Die Fragen stellte Jürgen Sander

Frau Piuk, sind Sie mittlerweile zu einer Lesung in das Wirtshaus Ihres Geburtsorts eingeladen worden?

Nein, ich warte noch. Ich wurde oft gefragt, ob ich im Dorf in einem Gasthof lesen würde. Ja, gerne, aber ich warte noch auf die Einladungen.

 

Der Schauplatz in Ihrem Roman ist fiktiv, aber ich habe mich doch gefragt, ob Ihr Geburtsort Güssing Vorbild dafür war?

Ich wurde in Güssing geboren und bin die ersten zwei Jahre in einem kleinen südburgenländischen Dorf namens Kuckmirn aufgewachsen. Der Ort Schöngraben an der Rauscher ist ein fiktiver Ort, den ich mir aus ganz vielen österreichischen Gemeinden zusammengebastelt habe.

 

Woher kam überhaupt der Impuls, ausgerechnet einen Heimatroman zu schreiben?

Mein Thema anfangs war häusliche Gewalt, Sexismus und Rassismus. Das ist ein Thema, das mich in meinen Texten immer begleitet hat. Zunächst gab es diese Nicht-Liebesgeschichte von Toni und Moni. Dann habe ich für diese Geschichte eine passende Form gesucht. Ich spiele gerne mit Formen und will, dass Form, Inhalt und Sprache zusammenpassen. Dann hat ein Bekannter halb im Scherz zu mir gesagt: „Warum schreibst du nicht einen schönen Heimatroman?“ Das war das Element, das mir gefehlt hatte, um einen Gegenpart zu dieser Geschichte der häuslichen Gewalt zu haben. Ich habe mich dann mit Heimatromanen beschäftigt, habe Schlagermusik gehört und Heimatfilme angesehen. Daraus entwickelte sich die Idee, diese brutalen Geschichten in 37 Kapitel zu packen.

 

Sie haben auch sehr genau recherchiert, haben Bürgermeister, Einwohner und verschiedene Leute interviewt, um herauszufinden, was in den Dörfern so passiert. Wie offen – oder weniger offen – wurde damit umgegangen?
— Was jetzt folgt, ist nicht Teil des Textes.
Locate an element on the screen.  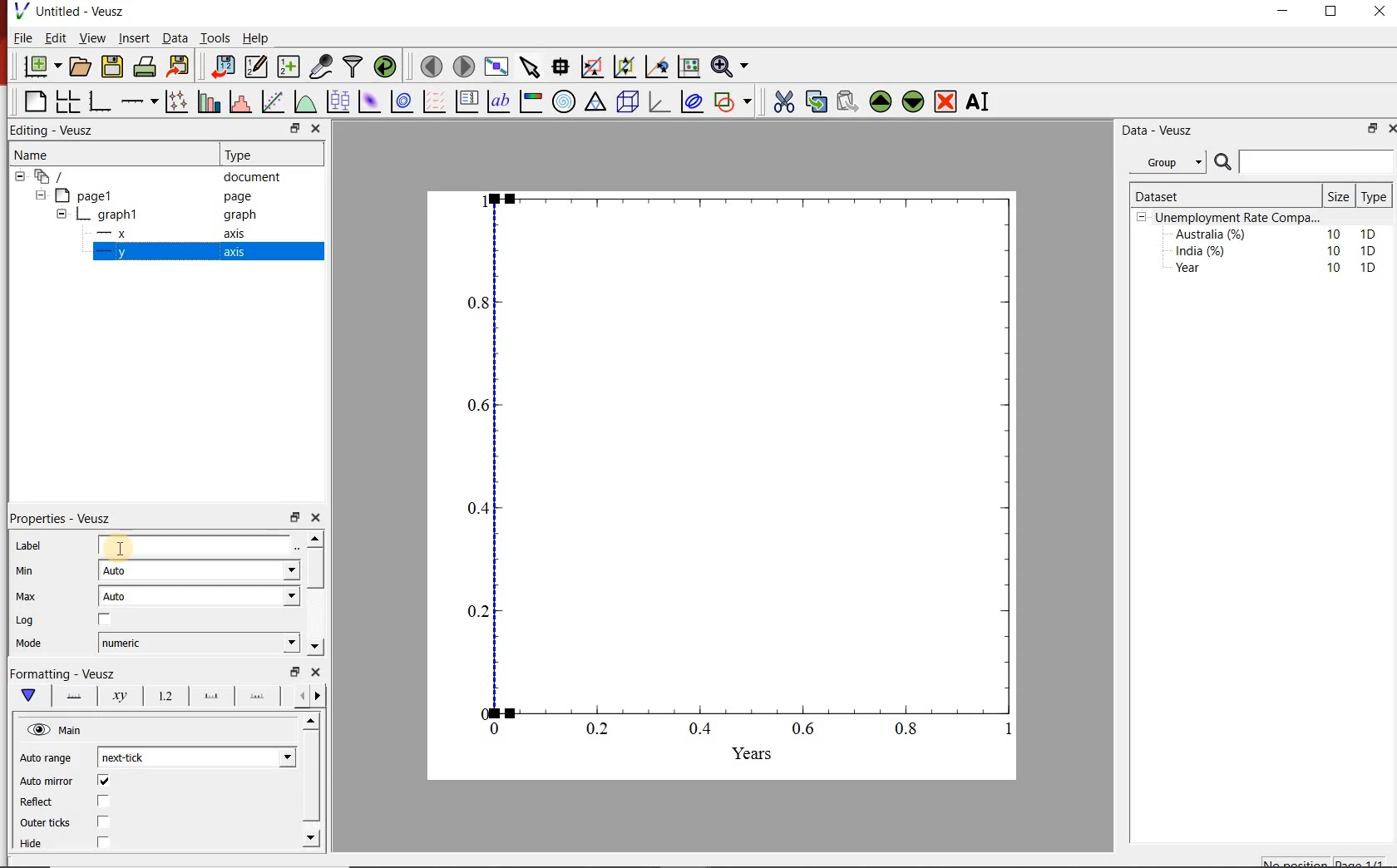
view plot on full screen is located at coordinates (498, 66).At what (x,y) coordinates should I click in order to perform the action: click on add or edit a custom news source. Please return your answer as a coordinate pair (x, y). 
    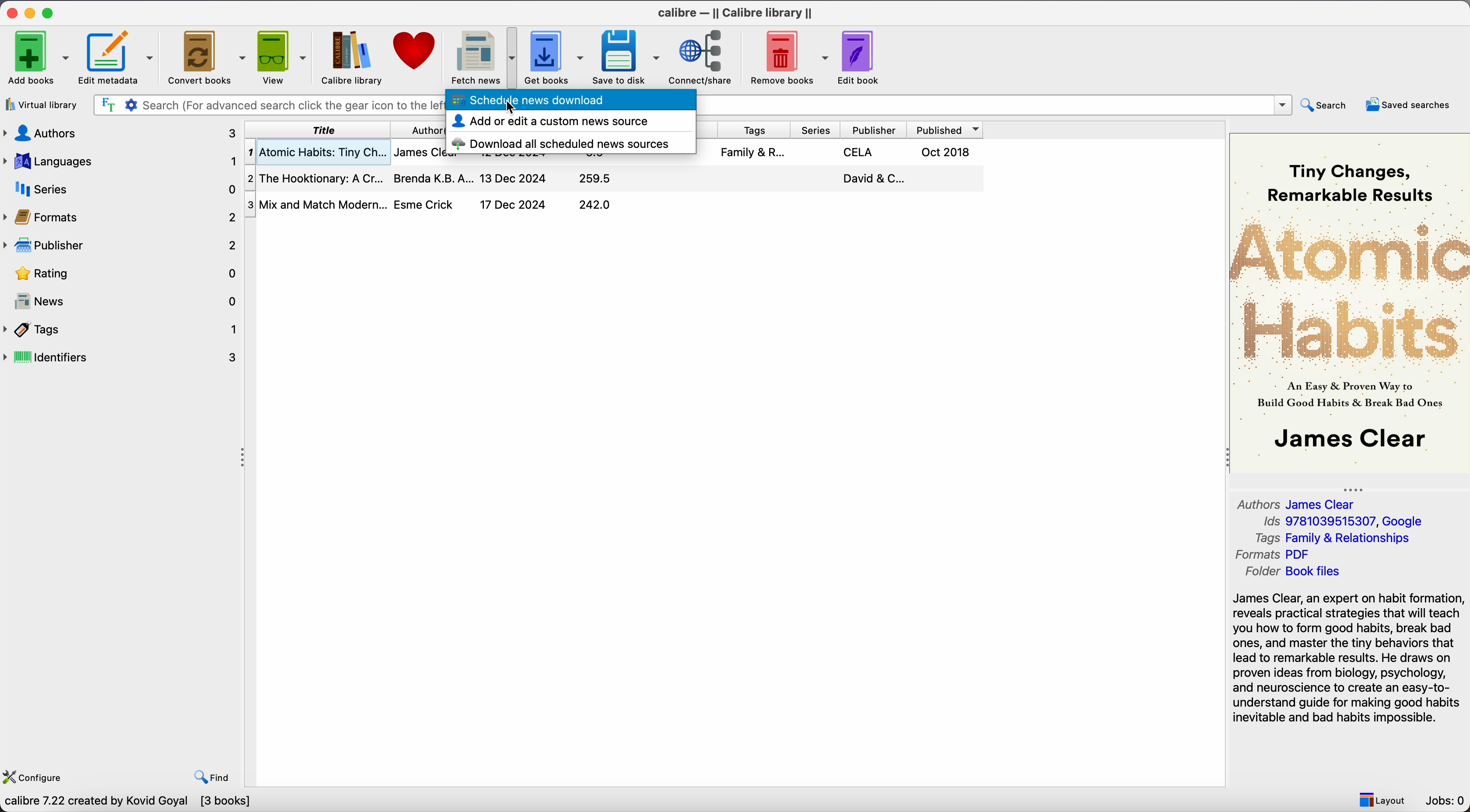
    Looking at the image, I should click on (549, 122).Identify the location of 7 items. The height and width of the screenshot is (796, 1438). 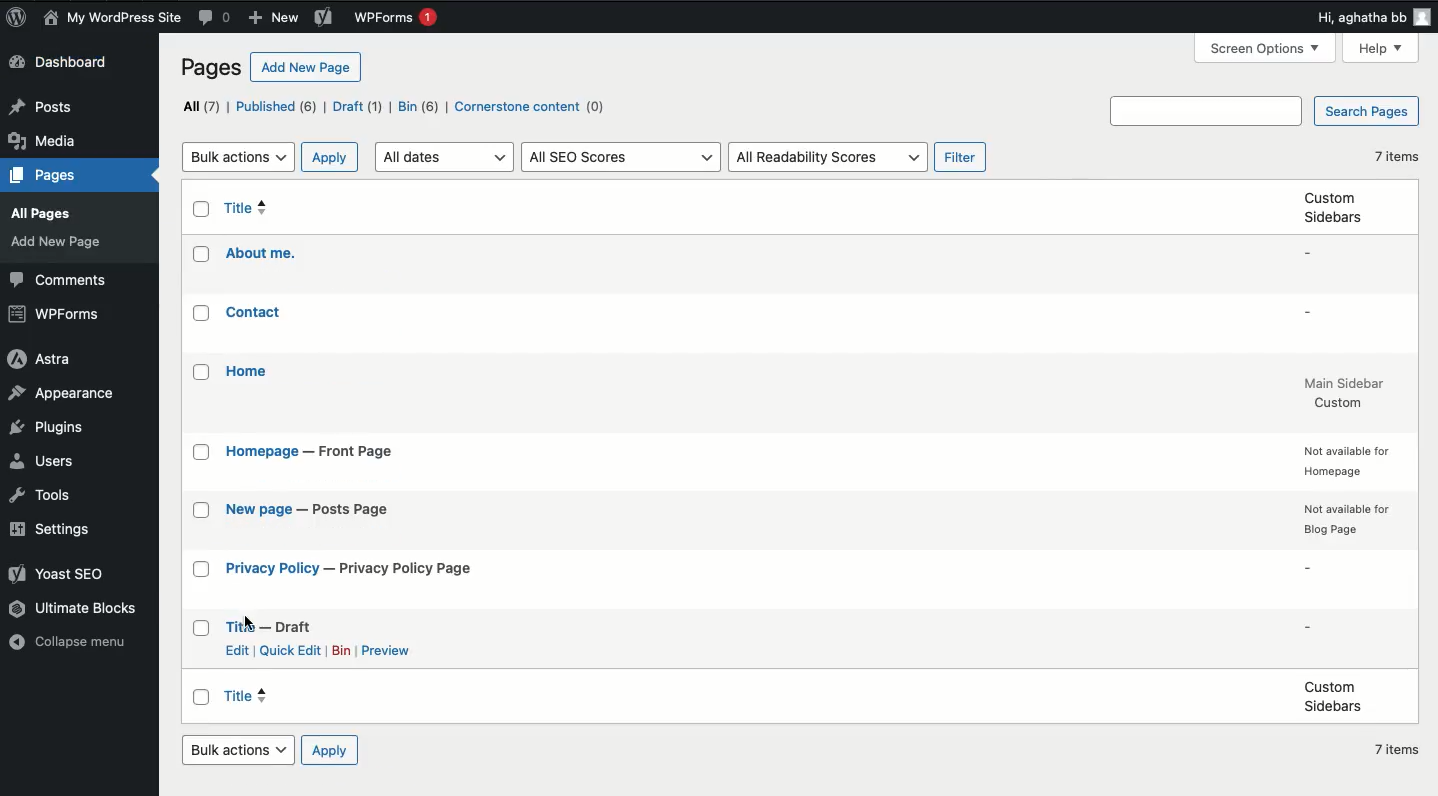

Ich habe mir schon früher Notizen gemacht. Als dann klar war, dass ich mit dieser Form arbeiten will, habe ich gezielt Interviews geführt. Einzeln in Haushalten, aber auch am Stammtisch, und das ganz offen. Ich habe ein Diktiergerät hingelegt und erzählt, was ich mache, auch um herauszufinden, welche Klischees es heute noch gibt. Dann war ich sehr verwundert, dass die Leute sehr offen erzählt haben, solange es um andere ging.

 

Das Nachbardorf war immer schlimmer?

Ja, genau. Es hatte auch jeder eine Geschichte zu erzählen. Es gibt im Buch ein Sodomie-Kapitel – ich dachte, das ist ein altes Klischee, das gibt’s heute nicht mehr. Es konnte mir aber jeder eine Geschichte dazu erzählen. Deswegen findet sich dieses Kapitel im Buch. Homosexualität war auch ein Thema, bei dem ich gedacht habe, dass die Menschen schon offener wären. Man merkt aber, sie sind es nicht. Einer sagte mir beispielsweise, dass er nichts gegen Homosexuelle habe, doch die Hand würde er ihnen nicht geben.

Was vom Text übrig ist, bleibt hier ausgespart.